By DIANE XAVIER
The Dallas Examiner
With the rising cost of housing and property taxes, affordable housing has been a growing concern for Dallas Residents. Dallas City Council members approved seven new Residential Neighborhood Empowerment Zones during its Jan. 22 Council meeting. The purpose of NEZs is to provide more affordable housing.
Chapter 378 of the Texas Local Government Code provides for the creation of Neighborhood Empowerment Zones that must promote any of the following: an increase in economic development in the zone, an increase in the quality of social services, education, or public safety for residents of the zone or creation and/or rehabilitation of affordable housing in the zone.
During the meeting, a motion was approved to create residential NEZs to support tax abatements for the construction and renovation of single-family homes, duplexes, and multifamily developments located within zone, including within Tax Increment Financing Districts; and provide development grants in amounts equal to development fees and certain development-related costs to support construction and renovation of single-family homes, duplexes, and owner-occupied multifamily developments located within the zone.
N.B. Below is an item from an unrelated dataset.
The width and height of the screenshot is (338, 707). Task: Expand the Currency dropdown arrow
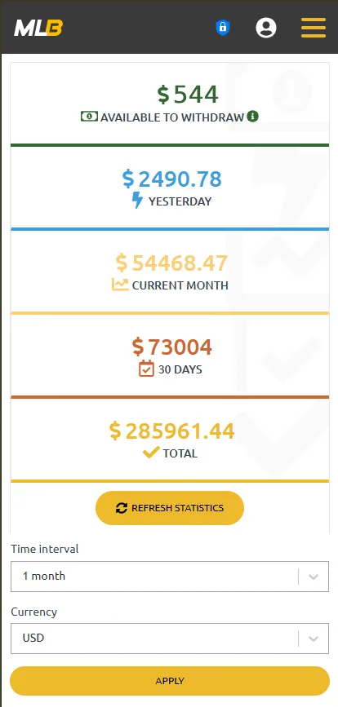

The seven areas of Dallas that would be designated are the LBJ/Skillman area, Casa View, Hamilton Park, Vickery Midtown, West Dallas, the Forest District west of Fair Park, and the Bottom and Tenth Street Historic District.
Dallas has a lack of new homes under $300,000, according to data produced by MetroStudy.
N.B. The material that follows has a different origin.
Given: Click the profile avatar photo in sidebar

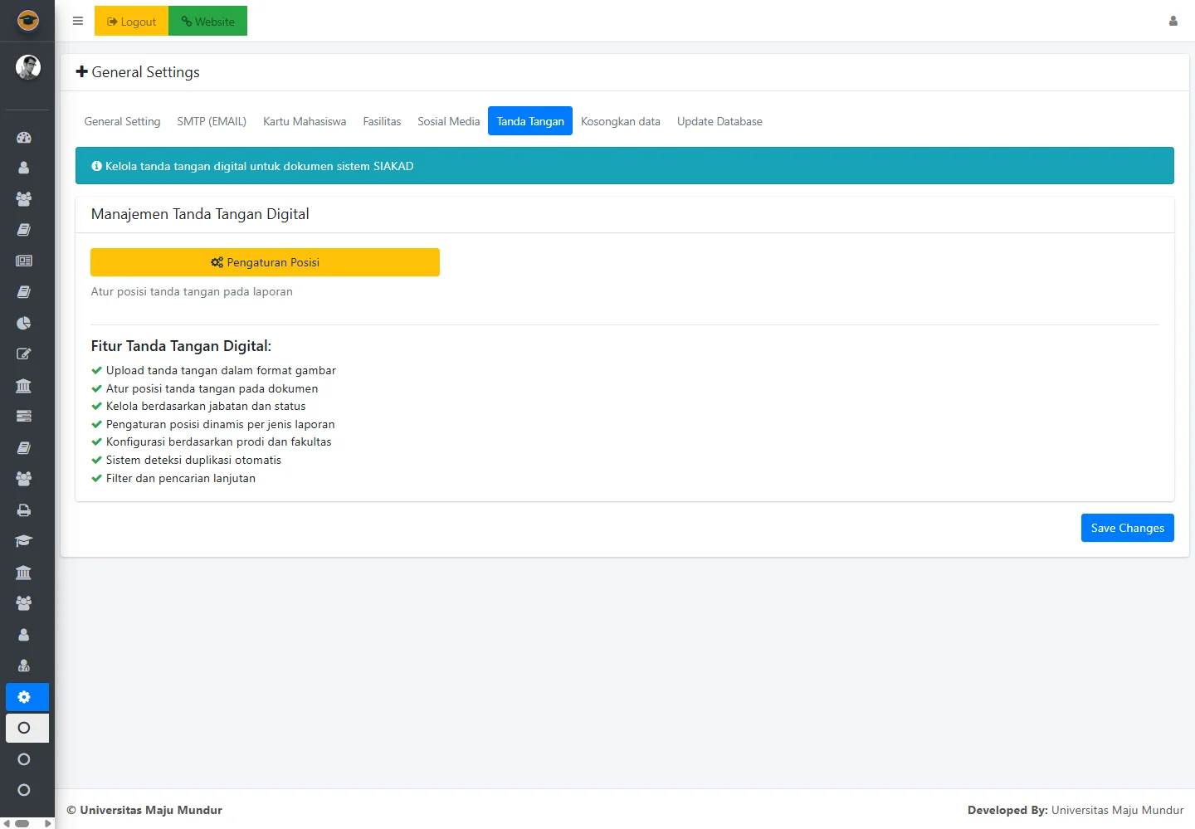Looking at the screenshot, I should tap(27, 67).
The study reported that about 20 percent of Dallas/Fort Worth’s population resides in the city of Dallas, but the city currently produces only two percent of DFW’s new owner-occupied housing priced under $300,000 each year. Also, since 2007, more than 50 percent of the housing construction in the city has been priced above $350,000, which has resulted in an aging of lower-priced housing stock and a hollowing-out of housing stock affordable to families earning between 60 percent and 120 percent of area median income, essentially the middle class.
With NEZs, property owners can qualify for tax breaks if they build affordable housing. Also, there would be special tax abatements geared toward police officers, firefighters, teachers and health care workers in order for them to have opportunities to live in the NEZ areas.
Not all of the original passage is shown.